-------- Task material

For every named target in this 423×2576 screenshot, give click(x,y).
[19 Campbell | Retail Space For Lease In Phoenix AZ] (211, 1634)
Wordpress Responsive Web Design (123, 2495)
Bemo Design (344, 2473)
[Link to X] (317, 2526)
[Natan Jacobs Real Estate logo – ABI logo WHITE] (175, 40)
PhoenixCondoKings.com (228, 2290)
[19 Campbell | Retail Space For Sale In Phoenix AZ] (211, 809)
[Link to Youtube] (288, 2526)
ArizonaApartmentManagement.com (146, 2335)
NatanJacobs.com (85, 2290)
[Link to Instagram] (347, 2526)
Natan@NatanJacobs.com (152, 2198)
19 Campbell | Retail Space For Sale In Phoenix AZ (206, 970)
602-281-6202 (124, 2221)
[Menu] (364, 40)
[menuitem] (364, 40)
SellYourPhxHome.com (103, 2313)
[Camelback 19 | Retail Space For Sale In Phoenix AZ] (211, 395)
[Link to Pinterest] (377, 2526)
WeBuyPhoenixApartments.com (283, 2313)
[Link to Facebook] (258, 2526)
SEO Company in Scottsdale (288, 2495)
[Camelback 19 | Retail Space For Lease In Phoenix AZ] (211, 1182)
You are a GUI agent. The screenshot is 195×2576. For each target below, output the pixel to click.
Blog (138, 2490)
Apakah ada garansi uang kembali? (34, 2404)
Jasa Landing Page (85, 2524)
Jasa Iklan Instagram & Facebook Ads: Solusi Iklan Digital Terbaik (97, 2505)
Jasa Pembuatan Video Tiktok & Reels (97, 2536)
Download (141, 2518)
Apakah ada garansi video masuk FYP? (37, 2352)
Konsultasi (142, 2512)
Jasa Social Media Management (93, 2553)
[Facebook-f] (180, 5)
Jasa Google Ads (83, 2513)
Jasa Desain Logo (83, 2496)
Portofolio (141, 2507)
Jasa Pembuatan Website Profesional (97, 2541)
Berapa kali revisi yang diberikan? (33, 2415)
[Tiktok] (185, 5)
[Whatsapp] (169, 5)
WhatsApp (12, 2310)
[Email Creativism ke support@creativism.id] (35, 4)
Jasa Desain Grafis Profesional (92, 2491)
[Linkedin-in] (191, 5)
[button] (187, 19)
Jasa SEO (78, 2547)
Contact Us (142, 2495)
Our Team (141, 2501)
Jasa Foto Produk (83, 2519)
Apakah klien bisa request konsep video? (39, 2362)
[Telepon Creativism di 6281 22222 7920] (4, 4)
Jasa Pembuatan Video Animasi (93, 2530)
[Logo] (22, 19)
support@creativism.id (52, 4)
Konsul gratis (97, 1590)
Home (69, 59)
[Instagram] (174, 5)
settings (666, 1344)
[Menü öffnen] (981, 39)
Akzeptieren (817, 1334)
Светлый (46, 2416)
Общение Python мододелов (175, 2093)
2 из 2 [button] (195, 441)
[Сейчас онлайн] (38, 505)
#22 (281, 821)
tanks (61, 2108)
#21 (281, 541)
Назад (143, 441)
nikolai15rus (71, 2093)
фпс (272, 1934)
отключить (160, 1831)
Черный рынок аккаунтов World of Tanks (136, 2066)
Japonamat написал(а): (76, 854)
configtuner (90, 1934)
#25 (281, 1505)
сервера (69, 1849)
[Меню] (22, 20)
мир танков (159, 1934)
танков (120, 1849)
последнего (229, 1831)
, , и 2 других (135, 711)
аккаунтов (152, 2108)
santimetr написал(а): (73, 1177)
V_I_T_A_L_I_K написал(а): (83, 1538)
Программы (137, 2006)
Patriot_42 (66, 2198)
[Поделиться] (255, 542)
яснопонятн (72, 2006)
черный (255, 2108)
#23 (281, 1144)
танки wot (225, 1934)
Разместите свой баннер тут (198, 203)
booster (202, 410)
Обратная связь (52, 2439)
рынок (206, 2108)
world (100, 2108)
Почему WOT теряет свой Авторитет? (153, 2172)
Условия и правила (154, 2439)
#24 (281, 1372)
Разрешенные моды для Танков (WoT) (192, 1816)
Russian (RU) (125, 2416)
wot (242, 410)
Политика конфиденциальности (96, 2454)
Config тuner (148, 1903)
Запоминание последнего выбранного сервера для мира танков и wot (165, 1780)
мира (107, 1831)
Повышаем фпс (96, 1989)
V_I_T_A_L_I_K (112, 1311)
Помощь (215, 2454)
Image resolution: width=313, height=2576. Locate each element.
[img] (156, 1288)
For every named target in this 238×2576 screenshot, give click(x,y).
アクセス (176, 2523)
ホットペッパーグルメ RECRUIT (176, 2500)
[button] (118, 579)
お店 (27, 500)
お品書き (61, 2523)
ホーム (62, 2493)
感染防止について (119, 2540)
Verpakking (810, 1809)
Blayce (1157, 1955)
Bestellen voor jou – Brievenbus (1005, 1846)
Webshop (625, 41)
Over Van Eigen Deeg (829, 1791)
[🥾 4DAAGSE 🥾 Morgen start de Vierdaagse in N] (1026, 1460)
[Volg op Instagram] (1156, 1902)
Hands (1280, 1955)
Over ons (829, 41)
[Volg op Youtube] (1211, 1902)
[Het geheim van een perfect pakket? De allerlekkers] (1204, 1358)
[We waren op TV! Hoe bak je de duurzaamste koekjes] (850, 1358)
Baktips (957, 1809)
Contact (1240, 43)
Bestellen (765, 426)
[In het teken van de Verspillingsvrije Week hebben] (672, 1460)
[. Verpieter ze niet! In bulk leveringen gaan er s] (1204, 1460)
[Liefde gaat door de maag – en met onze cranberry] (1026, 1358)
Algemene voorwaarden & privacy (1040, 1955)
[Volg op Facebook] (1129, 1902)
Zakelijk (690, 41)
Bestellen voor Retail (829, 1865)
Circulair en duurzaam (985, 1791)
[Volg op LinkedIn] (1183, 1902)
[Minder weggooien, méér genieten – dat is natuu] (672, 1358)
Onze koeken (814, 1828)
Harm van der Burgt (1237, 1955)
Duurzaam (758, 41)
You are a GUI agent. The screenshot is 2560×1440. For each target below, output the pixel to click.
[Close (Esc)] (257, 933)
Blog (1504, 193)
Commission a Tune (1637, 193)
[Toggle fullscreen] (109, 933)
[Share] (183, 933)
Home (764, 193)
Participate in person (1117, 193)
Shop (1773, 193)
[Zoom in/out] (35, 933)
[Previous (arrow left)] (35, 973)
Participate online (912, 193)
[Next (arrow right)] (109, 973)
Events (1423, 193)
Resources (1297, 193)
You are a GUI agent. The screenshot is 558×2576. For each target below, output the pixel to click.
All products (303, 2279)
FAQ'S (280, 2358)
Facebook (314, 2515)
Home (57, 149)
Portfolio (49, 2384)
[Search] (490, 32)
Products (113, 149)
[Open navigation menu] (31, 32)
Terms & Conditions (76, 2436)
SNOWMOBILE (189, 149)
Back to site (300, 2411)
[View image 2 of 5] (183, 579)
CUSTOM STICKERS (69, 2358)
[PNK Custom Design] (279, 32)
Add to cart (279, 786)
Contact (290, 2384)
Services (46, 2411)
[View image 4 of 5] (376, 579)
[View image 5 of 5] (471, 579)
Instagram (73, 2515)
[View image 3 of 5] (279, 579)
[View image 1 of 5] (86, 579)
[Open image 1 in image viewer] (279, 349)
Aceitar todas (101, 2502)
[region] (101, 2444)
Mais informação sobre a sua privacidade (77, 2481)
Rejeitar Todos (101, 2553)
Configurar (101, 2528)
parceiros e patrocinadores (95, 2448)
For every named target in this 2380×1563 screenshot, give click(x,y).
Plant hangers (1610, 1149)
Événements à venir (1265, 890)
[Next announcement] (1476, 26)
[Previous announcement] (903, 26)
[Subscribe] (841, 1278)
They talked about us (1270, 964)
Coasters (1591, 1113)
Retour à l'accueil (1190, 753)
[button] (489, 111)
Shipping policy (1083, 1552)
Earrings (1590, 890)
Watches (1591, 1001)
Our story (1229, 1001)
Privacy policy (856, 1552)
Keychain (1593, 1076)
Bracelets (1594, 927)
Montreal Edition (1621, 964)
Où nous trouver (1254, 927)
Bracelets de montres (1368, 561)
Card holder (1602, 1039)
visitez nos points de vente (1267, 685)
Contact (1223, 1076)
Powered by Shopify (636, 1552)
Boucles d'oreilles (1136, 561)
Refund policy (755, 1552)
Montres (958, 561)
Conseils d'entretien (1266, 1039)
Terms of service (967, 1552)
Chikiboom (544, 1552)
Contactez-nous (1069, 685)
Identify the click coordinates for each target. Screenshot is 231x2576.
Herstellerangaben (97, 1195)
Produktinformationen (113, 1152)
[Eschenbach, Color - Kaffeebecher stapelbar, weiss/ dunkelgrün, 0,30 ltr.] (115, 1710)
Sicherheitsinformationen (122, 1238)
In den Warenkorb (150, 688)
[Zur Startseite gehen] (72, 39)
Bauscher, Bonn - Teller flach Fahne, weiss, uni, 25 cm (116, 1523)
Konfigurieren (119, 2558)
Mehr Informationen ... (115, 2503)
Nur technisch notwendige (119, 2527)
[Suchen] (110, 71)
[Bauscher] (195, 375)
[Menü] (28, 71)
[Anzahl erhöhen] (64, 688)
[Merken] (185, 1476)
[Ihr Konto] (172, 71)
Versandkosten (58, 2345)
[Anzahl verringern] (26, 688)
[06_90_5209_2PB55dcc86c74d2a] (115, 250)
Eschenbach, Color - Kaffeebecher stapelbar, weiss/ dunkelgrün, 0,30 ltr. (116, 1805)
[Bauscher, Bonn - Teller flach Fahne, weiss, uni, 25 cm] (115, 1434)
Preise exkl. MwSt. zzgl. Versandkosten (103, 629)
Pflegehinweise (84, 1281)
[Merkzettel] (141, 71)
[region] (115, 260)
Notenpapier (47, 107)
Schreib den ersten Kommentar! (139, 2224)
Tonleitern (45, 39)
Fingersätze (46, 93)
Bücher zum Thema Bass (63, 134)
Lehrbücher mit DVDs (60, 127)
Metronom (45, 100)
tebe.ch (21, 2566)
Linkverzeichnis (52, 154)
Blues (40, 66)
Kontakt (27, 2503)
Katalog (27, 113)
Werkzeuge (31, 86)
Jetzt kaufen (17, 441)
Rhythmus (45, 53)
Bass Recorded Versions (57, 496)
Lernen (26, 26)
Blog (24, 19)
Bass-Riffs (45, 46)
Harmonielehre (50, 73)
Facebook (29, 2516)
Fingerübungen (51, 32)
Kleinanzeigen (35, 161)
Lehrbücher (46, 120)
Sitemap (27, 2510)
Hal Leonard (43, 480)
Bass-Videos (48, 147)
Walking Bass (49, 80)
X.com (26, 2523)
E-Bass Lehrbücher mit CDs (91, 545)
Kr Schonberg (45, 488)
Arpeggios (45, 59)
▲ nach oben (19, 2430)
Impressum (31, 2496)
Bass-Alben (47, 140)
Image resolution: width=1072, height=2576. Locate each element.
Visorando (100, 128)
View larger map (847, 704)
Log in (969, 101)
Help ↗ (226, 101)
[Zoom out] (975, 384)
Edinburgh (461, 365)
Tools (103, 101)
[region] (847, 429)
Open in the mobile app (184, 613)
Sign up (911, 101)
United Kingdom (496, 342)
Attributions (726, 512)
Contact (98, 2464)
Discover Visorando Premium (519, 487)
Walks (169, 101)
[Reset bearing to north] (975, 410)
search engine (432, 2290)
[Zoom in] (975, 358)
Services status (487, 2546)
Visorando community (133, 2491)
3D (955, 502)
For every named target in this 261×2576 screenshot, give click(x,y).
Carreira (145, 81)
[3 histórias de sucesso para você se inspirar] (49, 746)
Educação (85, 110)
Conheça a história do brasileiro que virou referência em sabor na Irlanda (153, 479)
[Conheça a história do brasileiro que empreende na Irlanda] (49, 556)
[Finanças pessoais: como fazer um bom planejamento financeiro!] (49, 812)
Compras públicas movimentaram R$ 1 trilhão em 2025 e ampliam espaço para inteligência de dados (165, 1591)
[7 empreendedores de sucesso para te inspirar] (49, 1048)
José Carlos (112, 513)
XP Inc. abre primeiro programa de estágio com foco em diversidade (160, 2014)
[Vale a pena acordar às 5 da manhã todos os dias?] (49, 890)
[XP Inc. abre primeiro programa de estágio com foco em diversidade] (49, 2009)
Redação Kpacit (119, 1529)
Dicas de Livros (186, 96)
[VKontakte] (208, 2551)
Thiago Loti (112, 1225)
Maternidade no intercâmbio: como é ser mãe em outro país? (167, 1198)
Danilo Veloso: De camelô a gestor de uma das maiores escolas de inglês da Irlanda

----------------

== Instructions to follow ==
Scan the lines above for the word "Open" and copy every one where it occurs.

== Result for this task ==
[Open navigation menu] (31, 32)
[Open image 1 in image viewer] (279, 349)
Open in the mobile app (184, 613)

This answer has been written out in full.